Exercise materials START

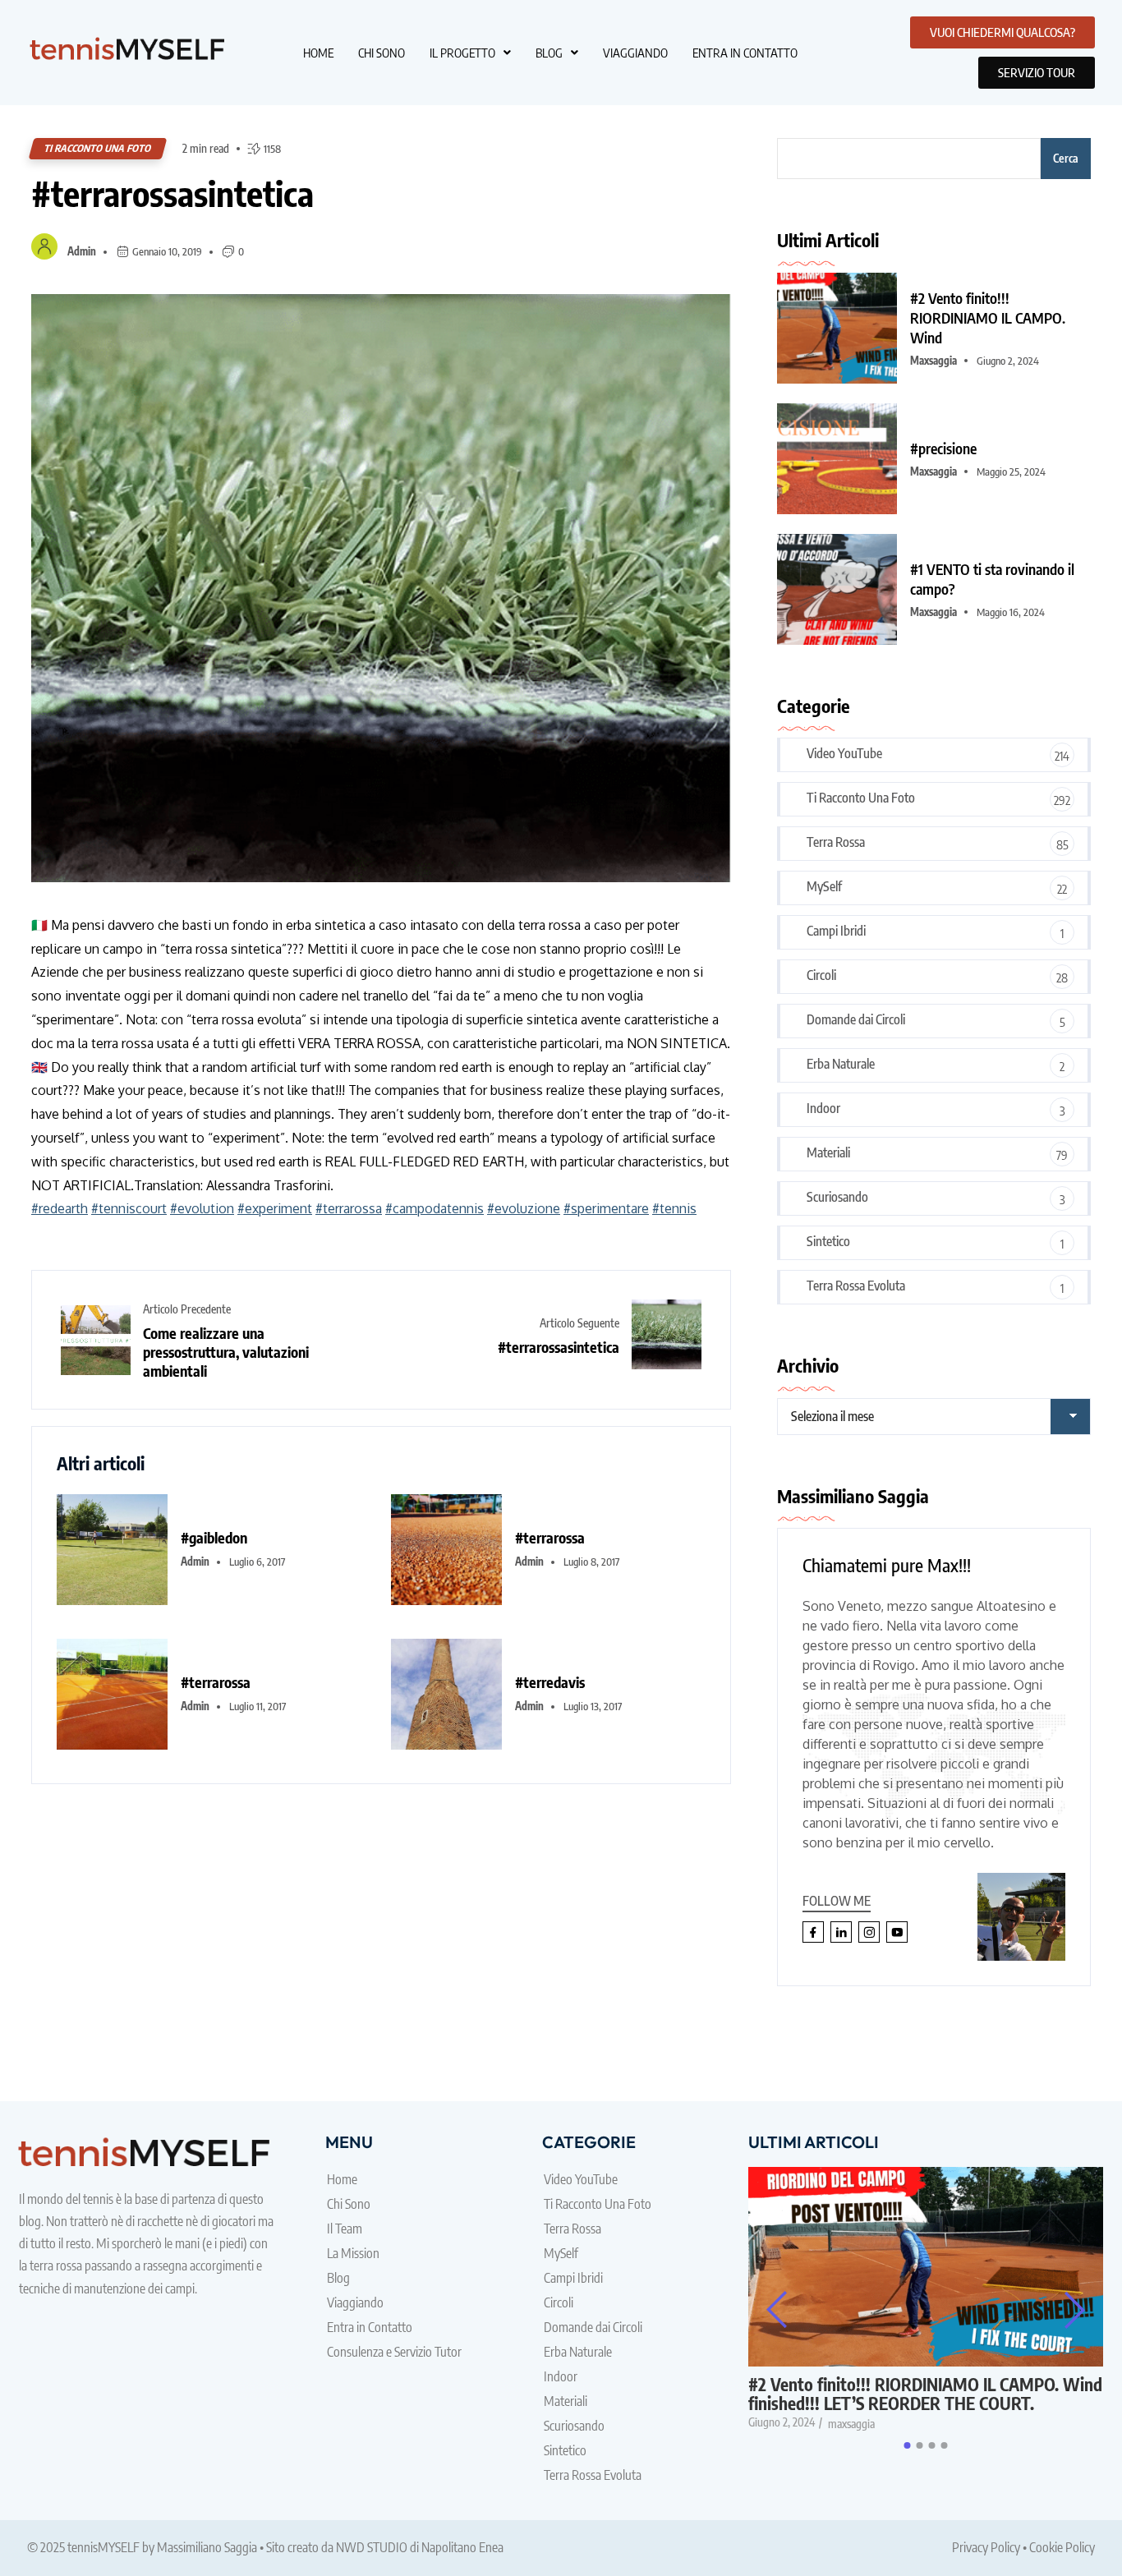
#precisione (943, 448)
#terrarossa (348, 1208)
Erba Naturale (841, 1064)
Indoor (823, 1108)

Exercise materials END
Exercise materials START

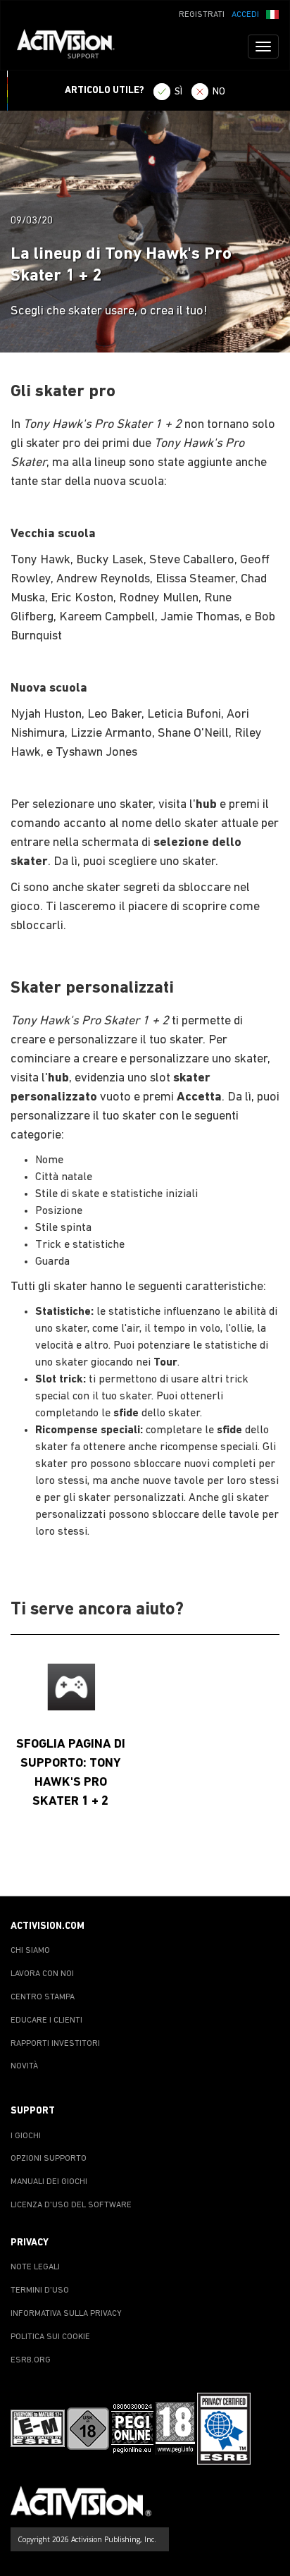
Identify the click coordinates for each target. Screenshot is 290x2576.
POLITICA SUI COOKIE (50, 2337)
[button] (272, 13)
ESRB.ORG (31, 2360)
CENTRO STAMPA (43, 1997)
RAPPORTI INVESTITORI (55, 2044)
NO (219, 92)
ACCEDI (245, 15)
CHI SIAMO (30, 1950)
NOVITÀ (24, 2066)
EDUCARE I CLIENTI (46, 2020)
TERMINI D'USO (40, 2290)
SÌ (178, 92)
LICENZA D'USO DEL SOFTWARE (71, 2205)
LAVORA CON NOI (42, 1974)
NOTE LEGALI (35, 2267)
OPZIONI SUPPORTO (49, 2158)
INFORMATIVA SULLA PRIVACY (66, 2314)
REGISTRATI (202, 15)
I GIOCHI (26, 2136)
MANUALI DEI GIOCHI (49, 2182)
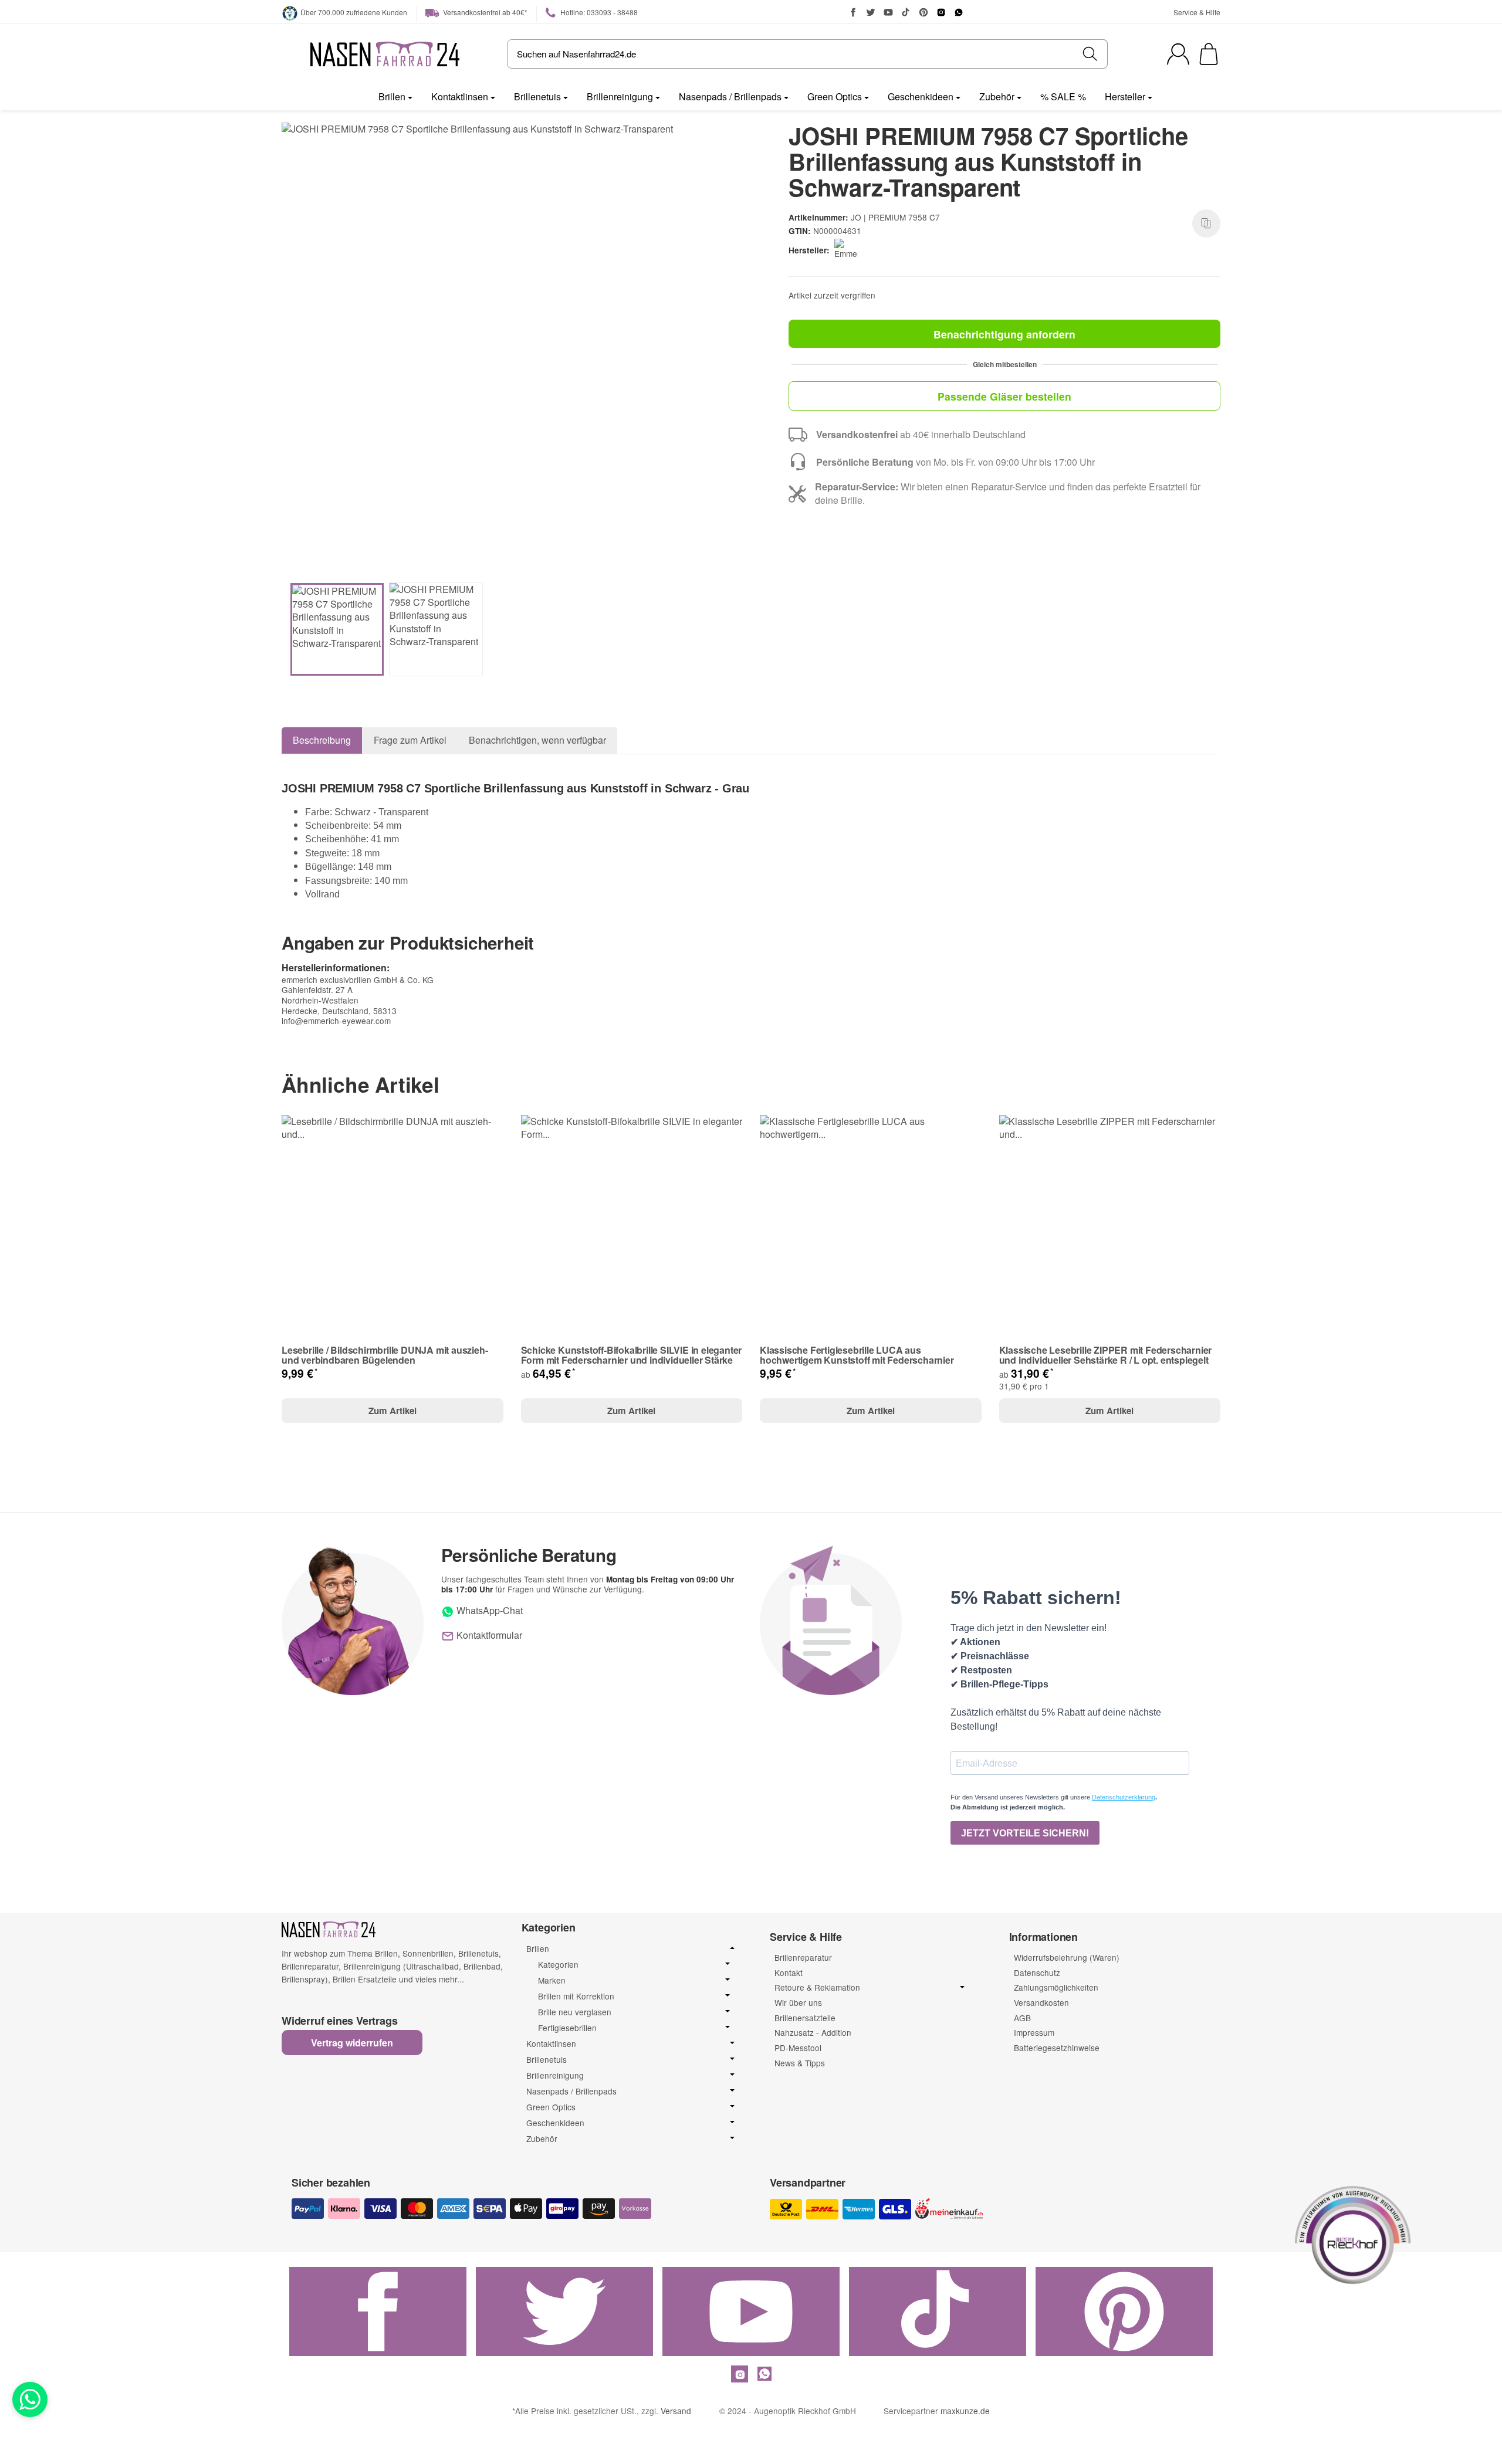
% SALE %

Exercise materials END

* [The problem]: In the material above, find the line containing "NO (219, 92)" and the line containing "INFORMATIVA SULLA PRIVACY (66, 2314)", then write out exactly those two lines and every line between them, and nothing more.

* [Answer area]:
NO (219, 92)
ACCEDI (245, 15)
CHI SIAMO (30, 1950)
NOVITÀ (24, 2066)
EDUCARE I CLIENTI (46, 2020)
TERMINI D'USO (40, 2290)
SÌ (178, 92)
LICENZA D'USO DEL SOFTWARE (71, 2205)
LAVORA CON NOI (42, 1974)
NOTE LEGALI (35, 2267)
OPZIONI SUPPORTO (49, 2158)
INFORMATIVA SULLA PRIVACY (66, 2314)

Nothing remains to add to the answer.